TO-DO ITEM A – From the rows below, copy the stretch from the line containing "The image size is (633, 479)." through the line containing "select-document-label: Select document is" without changing anything.

CALL FOR CASES: Research project on citizen participation and nonviolent civic action to fight corruption

Do you know about cases in which citizens have taken part in organized civic action campaigns to fight corruption? I am conducting a 12-month research project to document, analyze, and distill general lessons learned and good practices from civic action campaigns and movements to fight corruption. Please contact me if you:
--Know about possible initiatives, campaigns or movements addressing corruption that included the mobilization of citizens and/or nonviolent civic action – as defined in the project description section. Cases may have taken place in the last two decades or be presently ongoing. Corruption may be the sole focus, or it may be linked to other forms of injustice, such as violence, authoritarian rule, organized crime, discrimination, poverty, workers rights, environmental destruction, state service provision, or other issues.
--Have suggestions of other people or organizations to contact that could potentially have knowledge about cases;
--Have suggestions of reports, books or articles that refer to citizen initiatives and nonviolent civic action to fight corruption;
--Have recommendations of networks through which others can be notified about the project, including e-newsletters, websites, virtual groups, social network sites, etc.

TO-DO ITEM B – Translate this sentence from the call for cases into Spanish: "Cases may have taken place in the last two decades or be presently ongoing."

MATERIALS PROVIDED –
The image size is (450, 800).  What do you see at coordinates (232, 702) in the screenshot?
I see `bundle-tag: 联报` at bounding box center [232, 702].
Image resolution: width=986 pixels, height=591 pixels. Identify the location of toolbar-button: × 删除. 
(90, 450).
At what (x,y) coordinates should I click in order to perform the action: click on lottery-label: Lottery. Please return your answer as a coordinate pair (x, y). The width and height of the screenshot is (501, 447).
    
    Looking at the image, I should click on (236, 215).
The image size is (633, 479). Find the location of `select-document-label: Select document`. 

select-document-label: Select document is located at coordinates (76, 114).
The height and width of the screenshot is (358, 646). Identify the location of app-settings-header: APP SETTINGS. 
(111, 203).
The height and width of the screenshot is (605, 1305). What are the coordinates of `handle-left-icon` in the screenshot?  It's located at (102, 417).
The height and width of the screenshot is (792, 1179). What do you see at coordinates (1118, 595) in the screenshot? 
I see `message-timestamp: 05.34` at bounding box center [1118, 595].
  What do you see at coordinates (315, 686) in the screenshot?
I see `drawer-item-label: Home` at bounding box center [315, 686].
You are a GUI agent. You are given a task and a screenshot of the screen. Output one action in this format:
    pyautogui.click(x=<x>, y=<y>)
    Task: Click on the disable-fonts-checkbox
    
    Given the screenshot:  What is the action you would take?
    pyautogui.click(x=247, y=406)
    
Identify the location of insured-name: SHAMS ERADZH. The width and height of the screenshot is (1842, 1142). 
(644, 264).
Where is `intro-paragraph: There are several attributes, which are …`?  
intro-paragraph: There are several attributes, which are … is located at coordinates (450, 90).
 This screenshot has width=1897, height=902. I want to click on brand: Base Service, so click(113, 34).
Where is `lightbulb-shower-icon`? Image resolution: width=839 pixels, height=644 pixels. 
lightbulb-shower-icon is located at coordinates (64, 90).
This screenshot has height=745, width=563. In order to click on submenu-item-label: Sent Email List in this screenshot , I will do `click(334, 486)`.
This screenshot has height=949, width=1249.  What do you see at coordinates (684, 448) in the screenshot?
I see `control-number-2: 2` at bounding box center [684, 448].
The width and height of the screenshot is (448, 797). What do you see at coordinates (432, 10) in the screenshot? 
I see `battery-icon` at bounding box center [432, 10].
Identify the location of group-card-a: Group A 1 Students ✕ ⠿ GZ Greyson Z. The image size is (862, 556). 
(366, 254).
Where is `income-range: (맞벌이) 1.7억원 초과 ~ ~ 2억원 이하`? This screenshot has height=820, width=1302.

RESPONSE A –
The image size is (633, 479). Find the location of `select-document-label: Select document`. 

select-document-label: Select document is located at coordinates (76, 114).

RESPONSE B – Los casos pueden haber tenido lugar en las últimas dos décadas o estar en curso actualmente.